Chief Constable of West Yorkshire Police v Homer

It is indirectly discriminatory for employers to apply a criterion which seems to apply equally to everyone but which, in reality, puts people of a certain age group at a disadvantage. In Chief Constable of West Yorkshire Police v Homer, the Employment Appeal Tribunal (EAT) said that tribunals must be careful to distinguish between age discrimination and the inevitable consequences of ageing.

Basic facts

Following his retirement after 30 years in the police force, Mr Homer started work as a legal advisor for the West Yorkshire Police in October 1995. He did not have a law degree (which was not obligatory at the time) but got the job because of his experience as a serving officer.

In 2004, a number of changes were made to the job profile, including the requirement to have a law degree (or at least to be in the process of studying for one) for new staff. Mr Homer was asked if he would like to start a degree course, but he refused partly because he would not be able to complete it by his retirement date at age 65.

Following an external assessment of the role in 2005 which involved the introduction of a grading system, Mr Homer applied to be re-graded to the highest level (the third threshold). However, because he did not have a law degree he could not satisfy all the criteria for this threshold which was the highest paid. He lodged a grievance but was unsuccessful.

Mr Homer then brought a claim of age discrimination on the basis that he could not achieve the necessary criterion for the highest pay threshold before reaching the retirement age of 65.

Tribunal

And the tribunal agreed with him. It said that claimants in the 60-65 age group were disadvantaged by the requirement to complete a degree course as they could not do so before the force’s normal retirement age of 65.

It also decided that West Yorkshire Police could not justify this requirement because although the aim of recruiting and retaining high calibre staff was a legitimate one, imposing the criterion on all staff was not a proportionate means of achieving it.

EAT decision

The EAT upheld the appeal. It decided that people in the 60 to 65 age group did not suffer any particular disadvantage as the requirement to have a law degree applied to everyone. Nor did it think it was any more difficult for older rather than younger people to obtain the qualification. “The need for a degree does of course impose a barrier, but it is a barrier which applies to all alike. It is not one which is affected by age”.

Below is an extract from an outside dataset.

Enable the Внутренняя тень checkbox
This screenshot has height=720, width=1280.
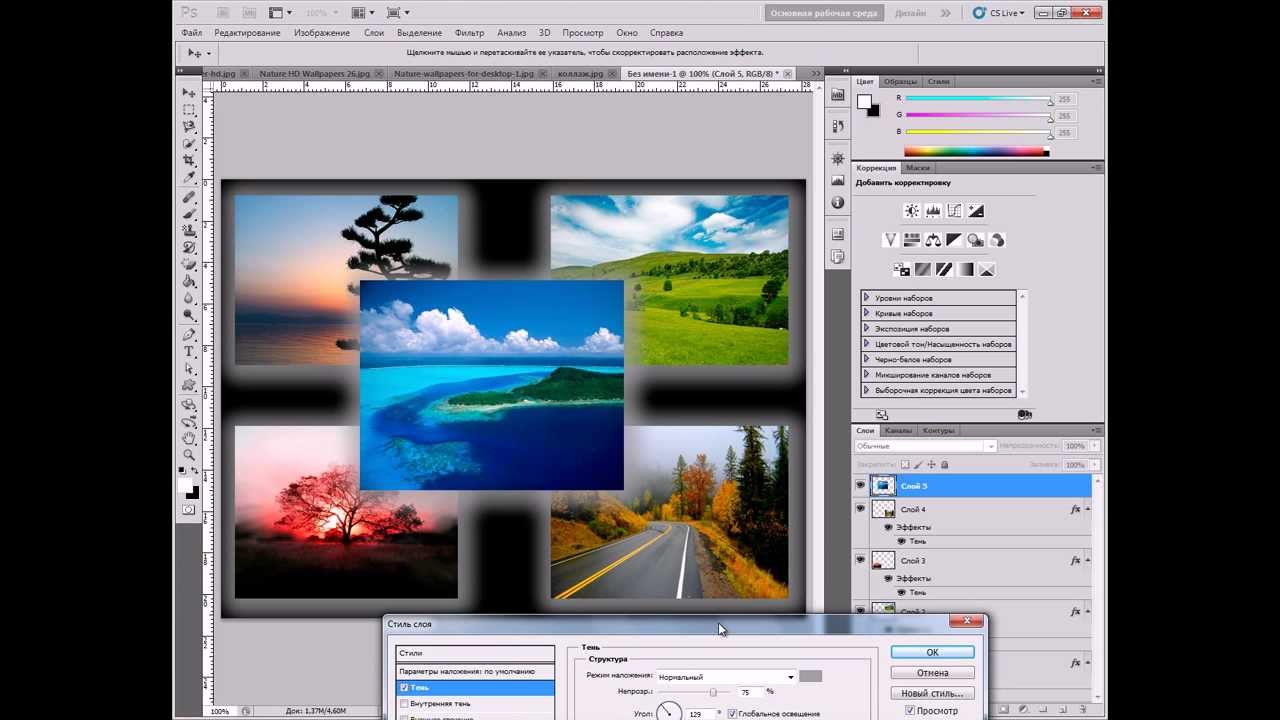pyautogui.click(x=404, y=704)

It concluded, therefore, that the financial disadvantage that Mr Homer suffered was the result of “the inevitable consequence of age”, not of age discrimination. It reasoned that “the shorter the remaining working life the less will be earned by way of future earnings. It seems to us that the claimant's case would require more favourable treatment for older workers to mitigate the fact that as they get older so their working lifespan decreases and the future value of benefits conferred by the employer is reduced”.

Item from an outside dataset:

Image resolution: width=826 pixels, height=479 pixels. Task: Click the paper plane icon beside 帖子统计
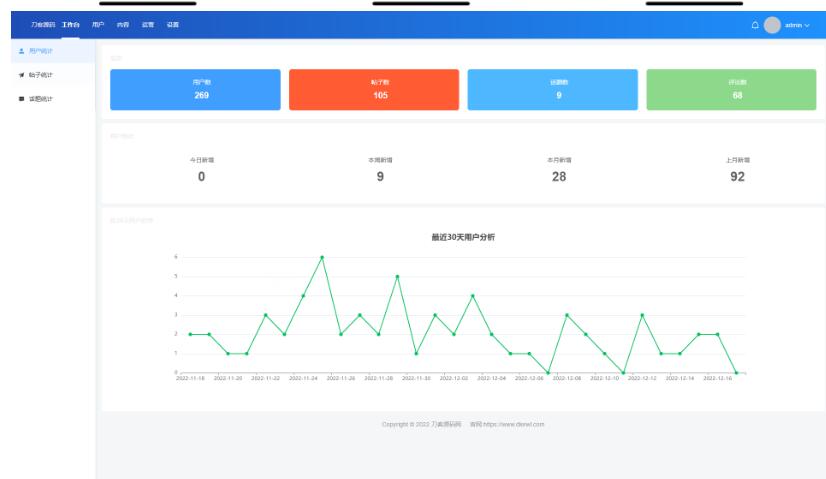(x=22, y=74)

However, the EAT added that had it found a particular disadvantage for Mr Homer’s age group, it would have upheld the finding that any age discrimination was not justified. This was because the requirement was not a proportionate means of achieving the recruitment and retention of appropriately qualified staff.

Comment

This case demonstrates the difficulties associated with proving disadvantage for particular age groups under the age discrimination regulations. In fact, the disadvantage could well have applied, for example, to individuals aged between, say, 55 and 60. It is artificial to distinguish between discrimination on grounds of age and the inevitable consequences of ageing. The claimant would probably have been better advised to put his case by arguing that workers aged 60 to 65 were less likely to have a law degree. That may well be true, but he would have required statistical evidence to prove it.